The good news is that Esteban Loaiza pitched his third straight non-crap start. That's more non-crap pitching than Esteban managed all season last year. In fact, Esteban lowered his ERA from 3.00 to 2.57 on the night, allowing one run on five hits and his first walk of the season in five innings. That ties Esteban with ¡Livan! on the spring.
Perhaps it helps that Randy St. Claire has forced Esteban to change the name of his offspeed pitch from "Suckball" to "Change-up." Or that United Airlines finally located and forwarded to Esteban the five miles per hour of velocity he lost at O'Hare last April. Whatever the cause, the entire Nationals caucus can take heart that the senior starter from Tijuana is pitching up to his number-three-man potential.

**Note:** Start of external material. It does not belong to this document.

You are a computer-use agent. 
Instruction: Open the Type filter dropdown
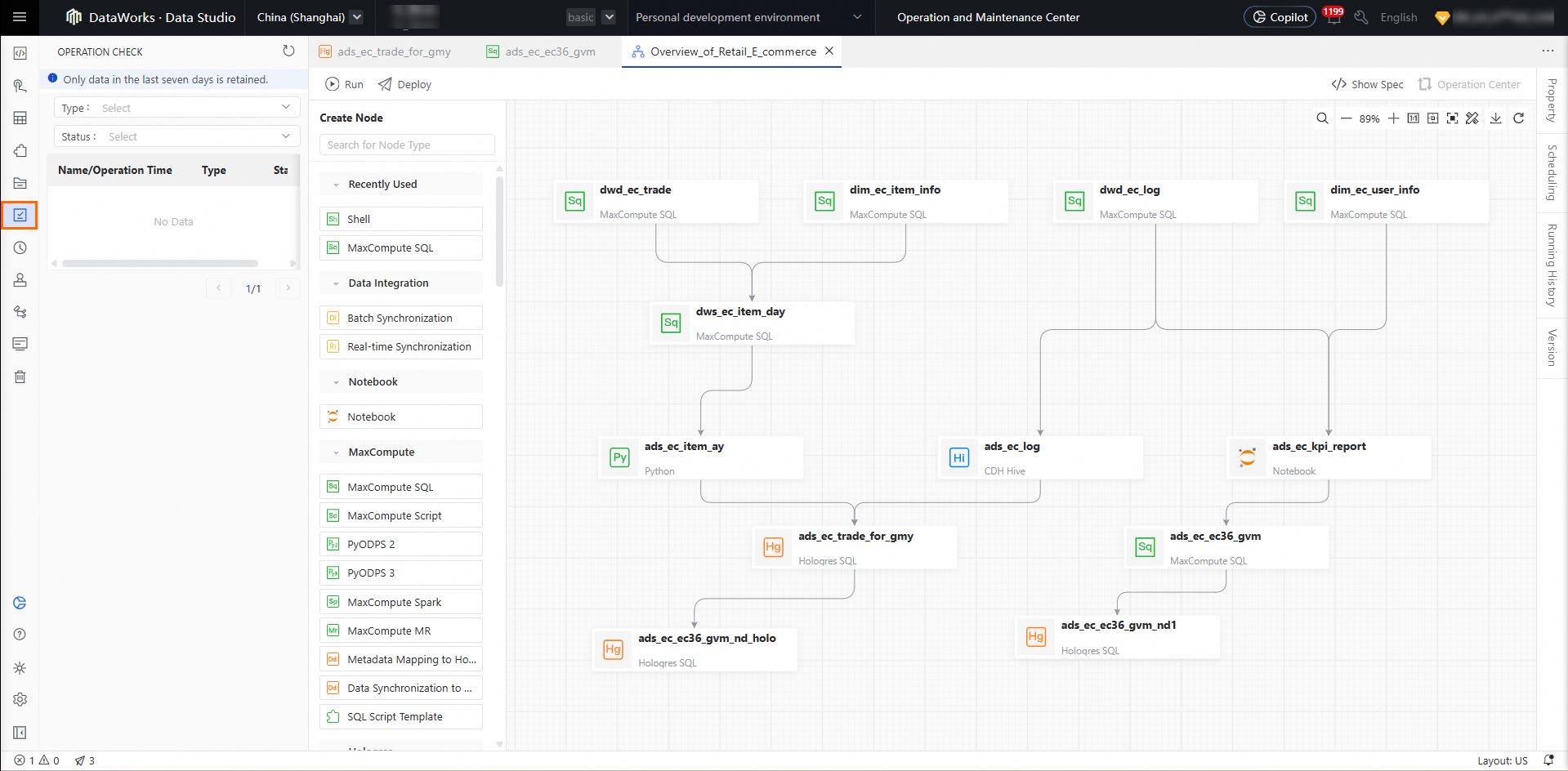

Washington at Baltimore. Nationals 9, Songbirds 6.
Note: James Earl Jones and his colleagues at Verizon have finally agreed to let BallWonk go back online at his new house. Mr. Vader and company only had two months' notice of the move, so you can understand how it took them two extra weeks to flip the switch activating internet service at the new address. Anyway, a bit of catching up is in order.

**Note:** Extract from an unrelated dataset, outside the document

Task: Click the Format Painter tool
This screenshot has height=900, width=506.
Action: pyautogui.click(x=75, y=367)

Poor Sammy. He spent the last decade in the rougher-and-tumblerer world of Chicago, the city of Capone and police riots, a city where party machine workers once registered BallWonk to vote on the basis of a library card, and then offered to help him cast his vote on election day. In an uncontested election.
Chicago is the kind of city where he who shouts loudest gets ahead. Rules? Chicago don't need no stinkin' rules. They pull a knife, you pull a gun. He sends one of yours to the hospital, you send on of his to the morgue. That's the Chicago way. Pity Sammy coming into a game against Washington and trying to play by Chicago rules. We don't play that way, Sammy. We follow civilized rules of parliamentary procedure. And, oh, by the way, you're outta here. Sergeant at arms! Escort this man from the field, please.
If you want to argue balls and strikes against the Nationals, you don't stand out in right field and shout at the second-base umpire like a city councilman trolling for bribes. If you believe the umpire got it wrong, you have to rise for a point of order. And if you just want to register your complaint, you have to make a point of personal preference.
But this is a pattern with Chicagoans who deal with Washington. Al Capone, Dan Rostenkowski, Jack Ryan, and now Sammy Sosa all learned to their cost that Chicago rules don't work when you play DC.
Oh, and the Songbirds lost to the Nationals in their first meeting. Why yes, Mr. Angelos, we do intend to whup the stuffing out of your pretty little birds every chance we can get. Thank you for asking. And can we have our TV contract now, please?
Nationals cap? Check. Printed-out roster? Check. Access to ESPN at 1:00? Check.
Almost six months since Emperor Selig and his dark minions transubstantiated the Expos into the Nationals, it's finally game on, Garth. Awesome. Just awesome.